Businesses were also frustrated with technology. There were a lot of big programmes being rolled out which were just not bringing about real value. For instance, there was the ‘core systems programme’, which was started two and a half years before I got here, and was estimated to cost S$200 million (US$142 million) to deliver. When I arrived, they had already spent S$300 million (US$214 million) , and were three years into a two-year programme. And we estimated that it was going to take another five or six years to deliver, with a price tag north of a billion dollars. It was supposed to replace the core systems in Singapore and Hong Kong; but when you compared that to what the business needed, there was no correlation. We just cancelled the whole thing.
The impact of the underdeveloped core technology also had a detrimental impact on DBS’s customer service standards. Tan Su Shan, Group Head of Consumer Banking and Wealth Management, explained ,
The most obvious effects could be seen in the long queues at the branches. Queues were easily between 45 minutes to 1.5 hours. This was because we had more than 80% of the market in Singapore, and 17 million transactions went through our branches in a day. There were a lot of things that needed a physical touchpoint. Our goal was to see how many of the pain points in the bank we could get rid of.
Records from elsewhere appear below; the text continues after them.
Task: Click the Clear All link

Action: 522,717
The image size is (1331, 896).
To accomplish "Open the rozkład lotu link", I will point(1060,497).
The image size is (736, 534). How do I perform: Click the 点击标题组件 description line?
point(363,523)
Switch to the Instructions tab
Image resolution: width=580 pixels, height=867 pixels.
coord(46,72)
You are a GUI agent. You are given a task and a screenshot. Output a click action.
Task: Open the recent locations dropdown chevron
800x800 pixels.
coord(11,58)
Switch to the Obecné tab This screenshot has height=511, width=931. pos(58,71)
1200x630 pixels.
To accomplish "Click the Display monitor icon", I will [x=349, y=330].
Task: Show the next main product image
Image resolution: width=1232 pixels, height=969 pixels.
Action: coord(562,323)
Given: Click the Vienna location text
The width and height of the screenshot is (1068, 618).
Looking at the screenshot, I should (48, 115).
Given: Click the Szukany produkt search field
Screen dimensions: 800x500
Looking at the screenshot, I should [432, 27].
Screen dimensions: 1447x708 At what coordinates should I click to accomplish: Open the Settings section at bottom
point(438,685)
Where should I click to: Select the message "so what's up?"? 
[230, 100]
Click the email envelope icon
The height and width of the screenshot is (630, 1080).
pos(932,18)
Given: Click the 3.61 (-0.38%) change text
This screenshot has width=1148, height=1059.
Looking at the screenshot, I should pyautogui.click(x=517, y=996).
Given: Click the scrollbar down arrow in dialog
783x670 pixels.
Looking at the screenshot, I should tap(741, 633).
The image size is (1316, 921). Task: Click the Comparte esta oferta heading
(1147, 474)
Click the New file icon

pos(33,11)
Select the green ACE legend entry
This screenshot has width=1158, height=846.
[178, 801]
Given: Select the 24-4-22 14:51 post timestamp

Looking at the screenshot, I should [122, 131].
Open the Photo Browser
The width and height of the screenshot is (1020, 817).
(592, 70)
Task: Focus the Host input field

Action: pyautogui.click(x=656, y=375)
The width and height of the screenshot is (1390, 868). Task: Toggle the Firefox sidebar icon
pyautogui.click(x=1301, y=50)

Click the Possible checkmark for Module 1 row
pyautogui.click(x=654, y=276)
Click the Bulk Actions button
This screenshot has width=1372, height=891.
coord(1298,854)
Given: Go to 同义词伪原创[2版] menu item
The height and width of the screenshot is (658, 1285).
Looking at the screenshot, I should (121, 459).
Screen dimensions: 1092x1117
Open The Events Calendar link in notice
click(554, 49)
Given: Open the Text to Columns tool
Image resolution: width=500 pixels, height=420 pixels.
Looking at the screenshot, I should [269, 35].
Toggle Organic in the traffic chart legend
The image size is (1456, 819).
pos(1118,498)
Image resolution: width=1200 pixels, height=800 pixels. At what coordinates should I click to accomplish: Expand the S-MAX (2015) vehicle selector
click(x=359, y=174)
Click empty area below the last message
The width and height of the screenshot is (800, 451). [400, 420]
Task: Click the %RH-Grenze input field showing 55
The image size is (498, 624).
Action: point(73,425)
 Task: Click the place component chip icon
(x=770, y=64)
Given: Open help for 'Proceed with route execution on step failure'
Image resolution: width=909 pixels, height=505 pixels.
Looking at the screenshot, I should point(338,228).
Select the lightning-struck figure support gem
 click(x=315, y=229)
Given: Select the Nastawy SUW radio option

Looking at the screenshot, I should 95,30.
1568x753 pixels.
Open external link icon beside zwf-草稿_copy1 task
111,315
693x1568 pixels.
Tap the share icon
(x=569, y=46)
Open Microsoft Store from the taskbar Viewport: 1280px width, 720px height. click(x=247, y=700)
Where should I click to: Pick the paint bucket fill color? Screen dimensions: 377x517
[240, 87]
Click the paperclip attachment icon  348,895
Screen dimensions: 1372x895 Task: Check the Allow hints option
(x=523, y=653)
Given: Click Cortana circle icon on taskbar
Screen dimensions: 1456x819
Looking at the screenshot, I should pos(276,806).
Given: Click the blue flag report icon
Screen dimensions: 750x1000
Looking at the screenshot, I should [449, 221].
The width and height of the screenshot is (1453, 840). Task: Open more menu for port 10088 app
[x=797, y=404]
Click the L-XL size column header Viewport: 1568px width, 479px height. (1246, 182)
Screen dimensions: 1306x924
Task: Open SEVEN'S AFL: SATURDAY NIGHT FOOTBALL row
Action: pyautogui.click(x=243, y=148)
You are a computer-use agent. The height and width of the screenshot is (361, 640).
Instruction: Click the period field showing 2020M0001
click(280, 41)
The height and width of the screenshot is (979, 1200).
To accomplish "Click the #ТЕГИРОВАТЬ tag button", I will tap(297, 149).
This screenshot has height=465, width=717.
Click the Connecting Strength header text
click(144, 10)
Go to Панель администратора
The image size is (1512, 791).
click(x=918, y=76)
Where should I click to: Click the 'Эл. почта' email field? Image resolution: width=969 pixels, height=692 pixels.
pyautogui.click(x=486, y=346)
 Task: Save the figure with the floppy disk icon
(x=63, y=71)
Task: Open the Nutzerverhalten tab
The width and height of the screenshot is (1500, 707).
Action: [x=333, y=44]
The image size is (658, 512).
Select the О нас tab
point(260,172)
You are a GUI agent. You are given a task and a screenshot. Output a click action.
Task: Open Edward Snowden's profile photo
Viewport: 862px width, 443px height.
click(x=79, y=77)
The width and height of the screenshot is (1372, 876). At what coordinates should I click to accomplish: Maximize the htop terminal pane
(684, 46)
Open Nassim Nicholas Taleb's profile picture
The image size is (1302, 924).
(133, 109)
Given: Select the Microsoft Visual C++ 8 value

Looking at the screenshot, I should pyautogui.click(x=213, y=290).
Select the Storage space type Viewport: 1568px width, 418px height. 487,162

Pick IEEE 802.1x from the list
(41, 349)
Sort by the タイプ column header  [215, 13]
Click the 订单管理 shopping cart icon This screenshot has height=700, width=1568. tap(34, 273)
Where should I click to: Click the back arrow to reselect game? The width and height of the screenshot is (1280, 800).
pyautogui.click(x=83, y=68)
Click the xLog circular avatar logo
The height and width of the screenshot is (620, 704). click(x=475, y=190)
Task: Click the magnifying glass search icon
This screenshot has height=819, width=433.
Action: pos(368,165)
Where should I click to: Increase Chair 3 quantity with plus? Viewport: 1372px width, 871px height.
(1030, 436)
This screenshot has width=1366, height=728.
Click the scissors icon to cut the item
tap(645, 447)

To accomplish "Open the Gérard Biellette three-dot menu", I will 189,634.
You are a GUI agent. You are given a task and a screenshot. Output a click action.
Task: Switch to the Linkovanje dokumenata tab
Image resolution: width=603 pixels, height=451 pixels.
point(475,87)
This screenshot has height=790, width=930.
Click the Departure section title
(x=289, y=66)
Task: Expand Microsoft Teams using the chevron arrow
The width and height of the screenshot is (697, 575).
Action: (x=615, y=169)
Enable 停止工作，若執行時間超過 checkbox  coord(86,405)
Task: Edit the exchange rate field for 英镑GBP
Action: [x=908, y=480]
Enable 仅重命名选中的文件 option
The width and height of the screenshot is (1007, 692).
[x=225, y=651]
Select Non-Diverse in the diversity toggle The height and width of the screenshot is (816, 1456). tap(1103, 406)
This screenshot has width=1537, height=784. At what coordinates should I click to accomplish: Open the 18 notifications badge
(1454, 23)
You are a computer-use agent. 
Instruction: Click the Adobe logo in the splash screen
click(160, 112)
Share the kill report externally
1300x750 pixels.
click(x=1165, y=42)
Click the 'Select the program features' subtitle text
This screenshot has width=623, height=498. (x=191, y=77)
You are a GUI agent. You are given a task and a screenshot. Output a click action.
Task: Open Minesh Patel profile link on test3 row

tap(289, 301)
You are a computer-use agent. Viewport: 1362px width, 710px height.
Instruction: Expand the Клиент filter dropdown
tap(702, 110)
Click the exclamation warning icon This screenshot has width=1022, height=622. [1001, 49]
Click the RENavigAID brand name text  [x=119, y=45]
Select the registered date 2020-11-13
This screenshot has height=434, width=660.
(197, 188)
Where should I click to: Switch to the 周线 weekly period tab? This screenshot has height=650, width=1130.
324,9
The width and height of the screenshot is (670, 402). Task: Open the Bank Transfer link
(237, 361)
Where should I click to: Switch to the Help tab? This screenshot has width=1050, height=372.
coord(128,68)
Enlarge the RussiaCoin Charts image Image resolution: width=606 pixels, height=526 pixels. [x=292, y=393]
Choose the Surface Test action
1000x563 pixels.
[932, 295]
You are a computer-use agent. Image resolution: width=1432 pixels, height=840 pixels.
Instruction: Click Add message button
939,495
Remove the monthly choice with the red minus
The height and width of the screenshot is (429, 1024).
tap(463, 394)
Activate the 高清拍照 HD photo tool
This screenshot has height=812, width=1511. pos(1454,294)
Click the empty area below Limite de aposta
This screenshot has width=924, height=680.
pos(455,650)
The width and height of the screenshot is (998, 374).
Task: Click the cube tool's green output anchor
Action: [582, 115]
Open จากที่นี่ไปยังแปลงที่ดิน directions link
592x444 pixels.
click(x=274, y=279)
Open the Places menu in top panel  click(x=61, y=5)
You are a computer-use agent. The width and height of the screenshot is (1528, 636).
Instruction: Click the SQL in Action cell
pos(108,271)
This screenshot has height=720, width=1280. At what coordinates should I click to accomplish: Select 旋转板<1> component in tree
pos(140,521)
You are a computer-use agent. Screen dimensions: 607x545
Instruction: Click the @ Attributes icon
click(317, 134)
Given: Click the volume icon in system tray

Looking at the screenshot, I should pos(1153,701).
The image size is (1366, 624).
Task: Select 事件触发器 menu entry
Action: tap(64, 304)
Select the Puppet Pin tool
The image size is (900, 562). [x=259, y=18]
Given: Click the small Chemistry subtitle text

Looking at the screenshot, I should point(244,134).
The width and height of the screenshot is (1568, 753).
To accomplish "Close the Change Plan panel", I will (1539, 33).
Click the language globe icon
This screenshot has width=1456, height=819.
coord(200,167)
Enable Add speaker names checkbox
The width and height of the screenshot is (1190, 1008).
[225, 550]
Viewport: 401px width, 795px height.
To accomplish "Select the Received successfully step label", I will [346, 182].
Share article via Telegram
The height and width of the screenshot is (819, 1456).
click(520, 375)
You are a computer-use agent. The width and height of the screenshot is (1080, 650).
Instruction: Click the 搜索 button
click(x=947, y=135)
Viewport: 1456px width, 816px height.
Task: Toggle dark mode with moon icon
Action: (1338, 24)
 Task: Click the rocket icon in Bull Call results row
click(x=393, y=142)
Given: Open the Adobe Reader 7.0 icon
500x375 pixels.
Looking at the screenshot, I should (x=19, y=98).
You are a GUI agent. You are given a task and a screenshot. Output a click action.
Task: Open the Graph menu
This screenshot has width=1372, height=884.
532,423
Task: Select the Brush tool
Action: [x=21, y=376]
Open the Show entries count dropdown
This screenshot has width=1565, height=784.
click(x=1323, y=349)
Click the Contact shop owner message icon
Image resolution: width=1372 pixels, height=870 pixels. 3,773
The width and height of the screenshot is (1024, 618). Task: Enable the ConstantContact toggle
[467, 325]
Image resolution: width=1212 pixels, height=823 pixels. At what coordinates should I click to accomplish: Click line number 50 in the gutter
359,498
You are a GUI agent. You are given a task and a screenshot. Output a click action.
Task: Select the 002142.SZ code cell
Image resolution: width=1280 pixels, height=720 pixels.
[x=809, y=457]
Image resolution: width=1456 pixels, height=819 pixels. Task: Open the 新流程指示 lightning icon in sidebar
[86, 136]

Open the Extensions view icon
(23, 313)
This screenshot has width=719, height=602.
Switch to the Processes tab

Part of fixing the plumbing, as Gupta called it, was empowering people to improve processes and the way they provided service; as also to invest in new technology. However, Gledhill observed that the approval process for requesting any changes in the way things were being done in the bank was akin to “drilling through granite”.
And finally the third key issue that Gupta was keen to address was the cultural challenge. He noted,
Early on, I realised that there were some good things about the DBS culture and also some clear gaps. The nice thing was we were not a political culture, we were actually quite team-oriented. On the other hand, it was quite bureaucratic. Committees, decision-making being pushed up, lack of decisiveness, lack of entrepreneurship, risk-taking – all of those were part of the culture.
“Superior performance comes from striking a balance
between crafting strategy and executing it.”